David grew up to be a pretty stunning
guitar player, heading a number of bands (except the band in which
he performs "percussion events," including the dropping
of cymbals onto the stage and the breaking of bottles next to
microphones.) But where he got his start was playing, by ear,
movements from Tchaikovsky's "The Nutcracker" on my
five-string banjo--not precisely what the instrument was made
for, but hey.
He's always been curious, inventive,
and really kind of innocent. Again, when he was three, the family
would be returning home from some distant activity in the car,
while night drew on above us. David would have his little moon-face
pressed up against the window, trying to ignore the family din
that filled the van. At length, he would turn to us, reproving
betimes with sharpness, asking us to be quiet. And why? David
was listening to the stars. Years later, I wrote a song, trying
to capture the feeling of his innocence. I think what I wound
up with was a song not so much about his innocence as about the
loss of mine.
THE PASSING OF THE KEYS / 6
APRIL 2003
There are
a couple of things I remember from Sunday School when I was a
little kid. It seems the only teacher I ever had was a quick,
bright lady named Dixie Alcorn--I think she advanced with us from
year to year--maybe she was the only one tough enough to keep
us in line. But I don't remember "tough." What I remember
is her taking two or three runs every time on the pronunciation
of "Nebuchadnezzar." She could have settled with her
first attempt, we wouldn't have known the difference, but she
wanted to get it right for us. Yeah, that's what I remember--her
wanting to get things right for us. That's worth a lot, I think.

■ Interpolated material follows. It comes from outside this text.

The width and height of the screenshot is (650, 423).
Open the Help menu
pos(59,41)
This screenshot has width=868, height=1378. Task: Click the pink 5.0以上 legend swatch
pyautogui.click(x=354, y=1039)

I also remember "button, button, who's got the button."
I mean, there's just so much doctrine little heads can hold.
There was a prophet on the earth
in those days. His name was David O. McKay, and he had the kindest
face of all. His wavy white hair seemed to ring that face with
light. I grew from teeny to manhood with only one prophet--David
O. McKay.
Then he died, something that seemed kind of impossible when it
happened. Who would be the Prophet? People my age wondered what
would happen next. People older than I knew what would happen,
but had pretty much forgotten--it had been a long time.
Another memory from childhood, not
from Sunday School, but from church conference on black-and-white
television, was this dried-up old man droning on and on into the
tabernacle microphone, never smiling and never looking at me over
his papers. His name was Joseph Fielding Smith, and he was the
senior apostle.
Well, when the magical McKay died,
Brother Smith stepped quietly into his place. I wondered how to
feel, wondered if we had been ushered into a sort of doctrinal
deep-freeze. But we weren't prepared for the marvelous surprise.
President Smith turned out to be everybody's grampa. He came to
BYU and interrupted his address in the huge gym to sit with his
wife on the piano bench and play while they sang what he called
a "do-it."
Then, in time, he died as well,
passing away gently in his armchair at home on a sabbath afternoon.
We were grateful for his love, grateful that he listened to the
heavens so humbly so he could get things right for us. We were
sad, but we weren't even a little bit scared. We knew what would
happen next.
TURNING THE HEARTS / 30 MARCH
2003
On July 20,
1969, I didn't do any missionary work. I was supposed to, there
were any number of Australian's doors just begging to be knocked
upon, but I was sitting on the floor in front of a friend's television
set, watching Buzz Aldrin drop off the ladder onto the surface
of the moon. I felt I was a witness to history. I wrote a poem,
right on the spot. In fact, five of them, the fifth ending with
try
to fathom perfect millennia of silence, ended
at
the crunching burial of flagstaff in the sandy crystals.
These
footprints will remain for millions and millions of years.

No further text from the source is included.